Google BigQuery

Google BigQuery is a fully-managed, server-less data warehouse that supports Structured Query Language (SQL) to derive meaningful insights from the data. Read more.

With Hevo Pipelines, you can configure Google BigQuery as a Destination for loading data from any Source system.

Note: For a select range of Sources, Hevo provides a pre-configured and fully managed Google BigQuery data warehouse Destination. Read Hevo Managed Google BigQuery.

Organization of Data in BigQuery

Google BigQuery is hosted on Google’s Cloud Platform (GCP). GCP uses projects to organize resources. An organization can have multiple projects associated with it.

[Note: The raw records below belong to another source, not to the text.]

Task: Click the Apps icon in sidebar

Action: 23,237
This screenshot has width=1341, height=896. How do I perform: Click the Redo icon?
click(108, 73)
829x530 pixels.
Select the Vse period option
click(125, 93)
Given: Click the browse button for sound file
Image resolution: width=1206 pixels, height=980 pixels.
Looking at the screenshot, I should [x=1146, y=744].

Each project has a set of users, a set of APIs, and a billing account. Once you enable your BigQuery API, you can store your data in BigQuery tables. BigQuery organizes the data tables into units called datasets. These datasets are in turn stored in your GCP project.

Each dataset has a location associated with it. The Pipeline loads the Source data every five minutes by default to your Google Cloud Storage (GCS) buckets. GCS is the storage service offered by GCP. From the GCS buckets, the data is loaded to BigQuery in batches using BigQuery’s Batch Load feature. For this to happen successfully, the location of the GCS buckets must be the same as the dataset location.

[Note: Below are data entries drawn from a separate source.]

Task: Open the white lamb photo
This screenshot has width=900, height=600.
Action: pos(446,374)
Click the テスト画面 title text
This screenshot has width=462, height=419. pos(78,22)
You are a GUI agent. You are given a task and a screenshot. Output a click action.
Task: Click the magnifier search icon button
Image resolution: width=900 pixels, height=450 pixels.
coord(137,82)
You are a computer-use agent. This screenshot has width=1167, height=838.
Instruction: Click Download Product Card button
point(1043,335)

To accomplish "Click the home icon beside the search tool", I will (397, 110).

Note: If your dataset’s location is other than US, the regional or multi-regional Cloud Storage bucket must be in the same region as the dataset. You can read more about this here.

To optimize the SQL queries you run on the BigQuery Destination, you can use partitioning or clustering the Source fields. To know when to use clustering over partitioning and vice versa, read this.

Permissions

In order to load data in BigQuery, Hevo needs permissions to read and write to BigQuery as well as GCS. The files written to GCS are deleted after seven days to free up your storage. These permissions are assigned to the account you use to authenticate Hevo on BigQuery. Refer to Google Account Authentication Methods for more information.

User Authentication

You can connect to the BigQuery Destination via User accounts (OAuth) or Service accounts. One service account can be mapped to your entire team. Read Google Account Authentication Methods to know how to set up a service account if you do not already have one.


Prerequisites

  • The authenticating user has BigQuery Admin and Storage Admin roles for the Google BigQuery project. These roles are irrespective of having Owner or Admin roles within the project. Read Google Account Authentication Methods for steps to configure these roles.

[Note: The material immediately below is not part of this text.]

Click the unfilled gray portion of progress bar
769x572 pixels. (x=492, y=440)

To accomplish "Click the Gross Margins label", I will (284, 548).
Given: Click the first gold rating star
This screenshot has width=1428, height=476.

  • An active Billing account is associated with your BigQuery project.


Perform the following steps to configure your BigQuery Destination:

Retrieve the Project ID

  1. Go to the Google API Console, and in the top left corner, besides the hamburger menu icon, click the drop-down to view all the projects.

    The names and IDs for all the projects you are a member of are displayed.

    List of projects

  2. Copy the ID of the required project.


Get your Dataset ID and Location

  1. Go to your BigQuery instance.

  2. Select the Project ID.

  3. From the list of datasets for the project, choose the one you want the dataset ID and location for.

    Select the dataset

  4. Copy the Dataset ID and Data Location. The dataset ID is displayed as project-name:dataset-ID. Copy only the dataset ID. For example, in the image above, the dataset ID is test-dataset.


Get your GCS Bucket and Bucket Location

  1. Go to Storage in Google Cloud Platform. In the Storage browser, check for the bucket Name and Location.

    GCS bucket name and location

Note: The bucket name has to be unique across all global namespaces within Google Cloud Storage.


Add Billing Details to your Project

Read this document to set up the billing details of your project.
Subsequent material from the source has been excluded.